• Your assignment: Could you retype the lines below, starting at the line holding "Image resolution: width=462" and stopping at the line holding "The height and width of the screenshot is (235, 526).", inclusive? Copy them exactly and drop the images.

Dataset items:
####################

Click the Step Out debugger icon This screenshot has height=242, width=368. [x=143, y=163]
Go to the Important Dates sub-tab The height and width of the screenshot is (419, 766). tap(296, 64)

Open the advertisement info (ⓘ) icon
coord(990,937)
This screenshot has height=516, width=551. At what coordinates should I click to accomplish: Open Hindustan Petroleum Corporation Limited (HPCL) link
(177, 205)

####################

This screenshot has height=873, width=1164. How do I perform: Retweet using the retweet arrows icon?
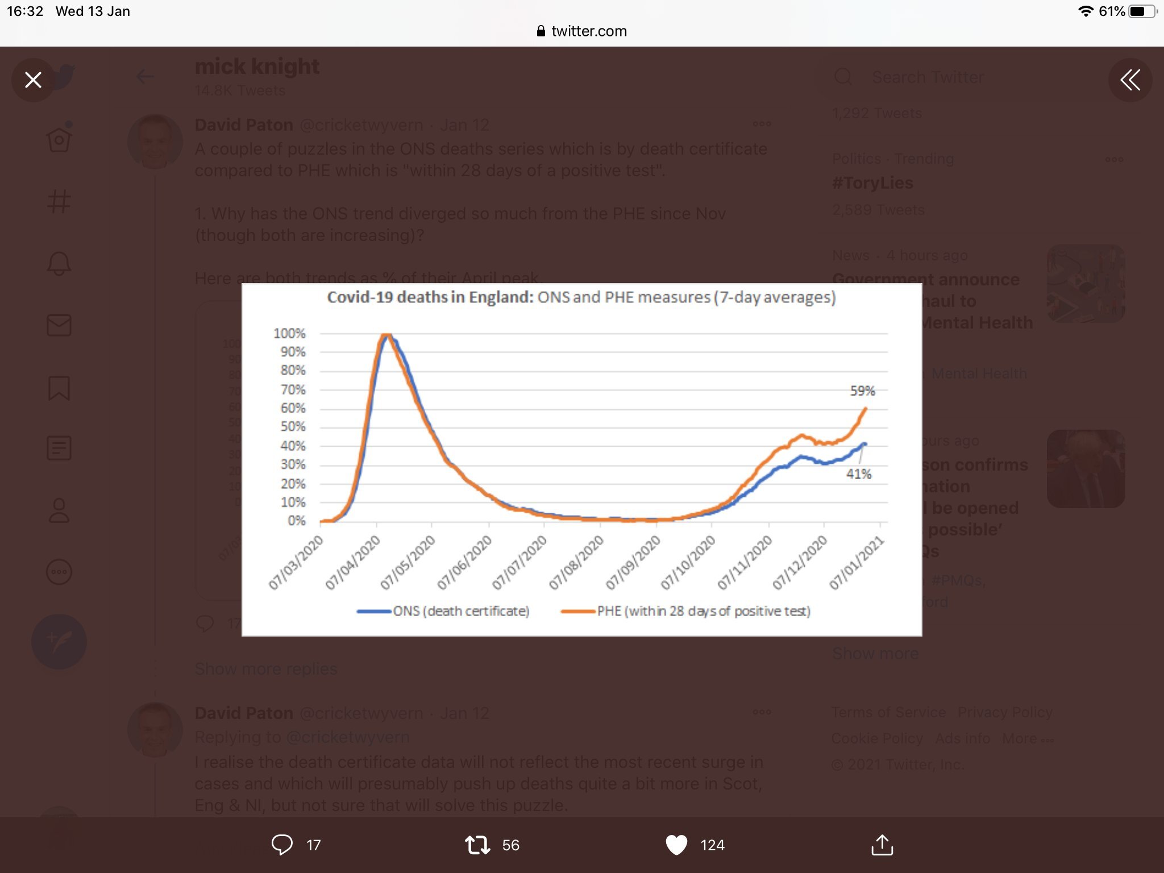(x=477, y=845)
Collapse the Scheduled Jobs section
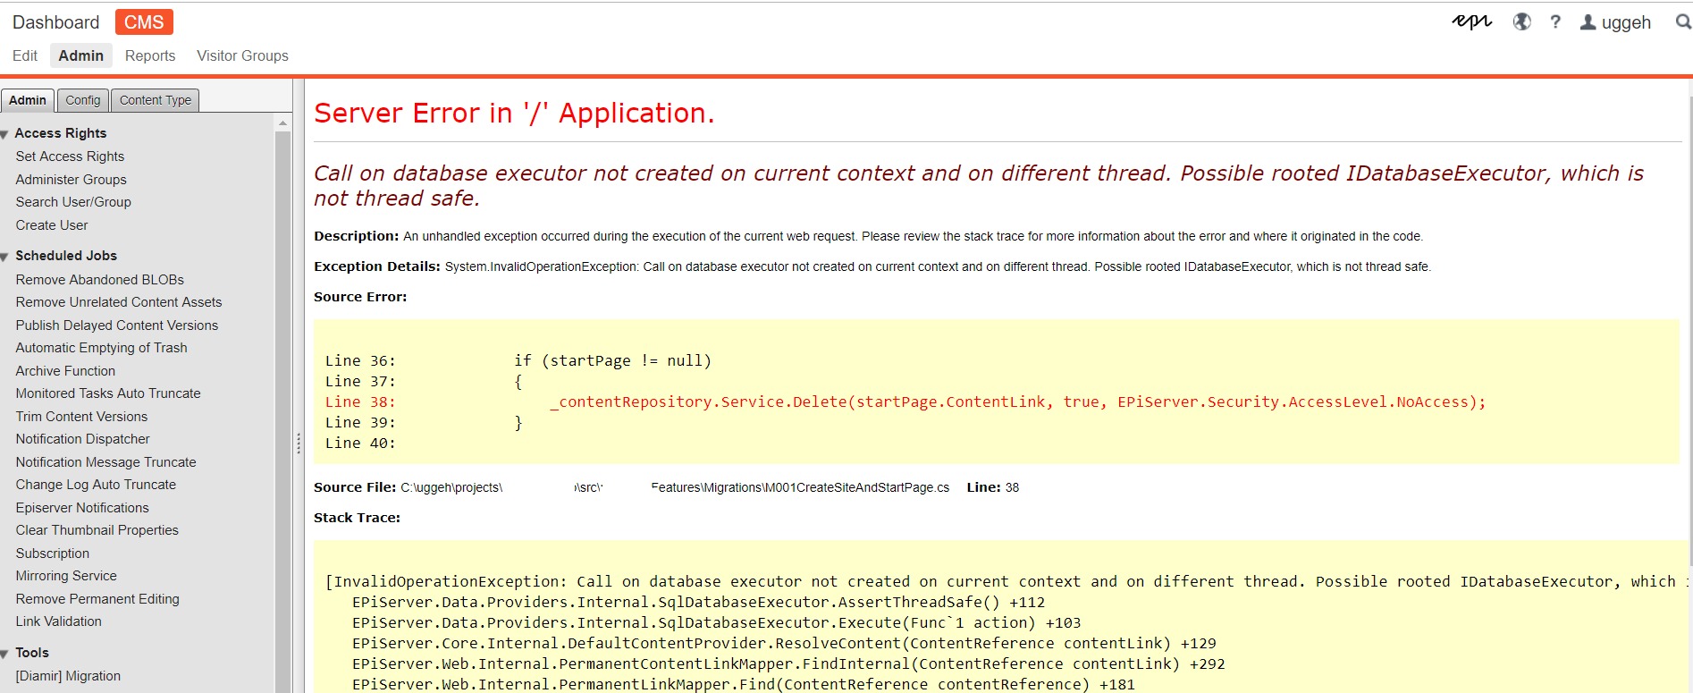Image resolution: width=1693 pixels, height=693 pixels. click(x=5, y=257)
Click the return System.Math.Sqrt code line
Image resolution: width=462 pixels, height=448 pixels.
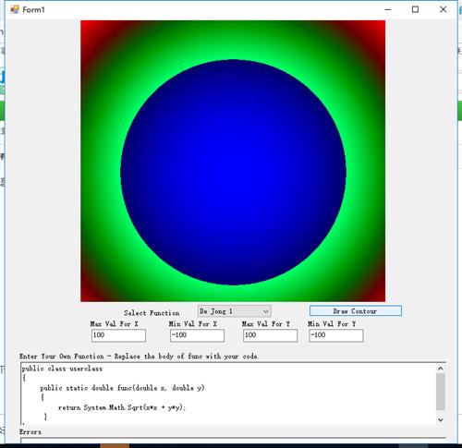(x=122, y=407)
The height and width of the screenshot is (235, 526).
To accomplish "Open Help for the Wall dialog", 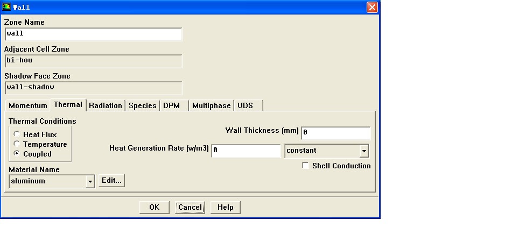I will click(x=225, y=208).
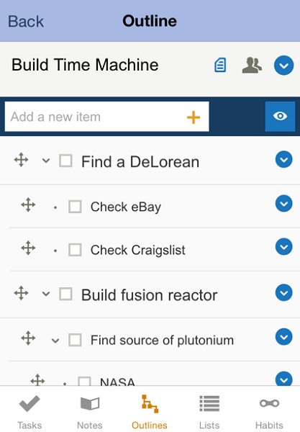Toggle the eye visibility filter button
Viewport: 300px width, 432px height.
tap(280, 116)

####################

• Your response:
Image resolution: width=462 pixels, height=448 pixels.
(x=122, y=407)
The height and width of the screenshot is (235, 526).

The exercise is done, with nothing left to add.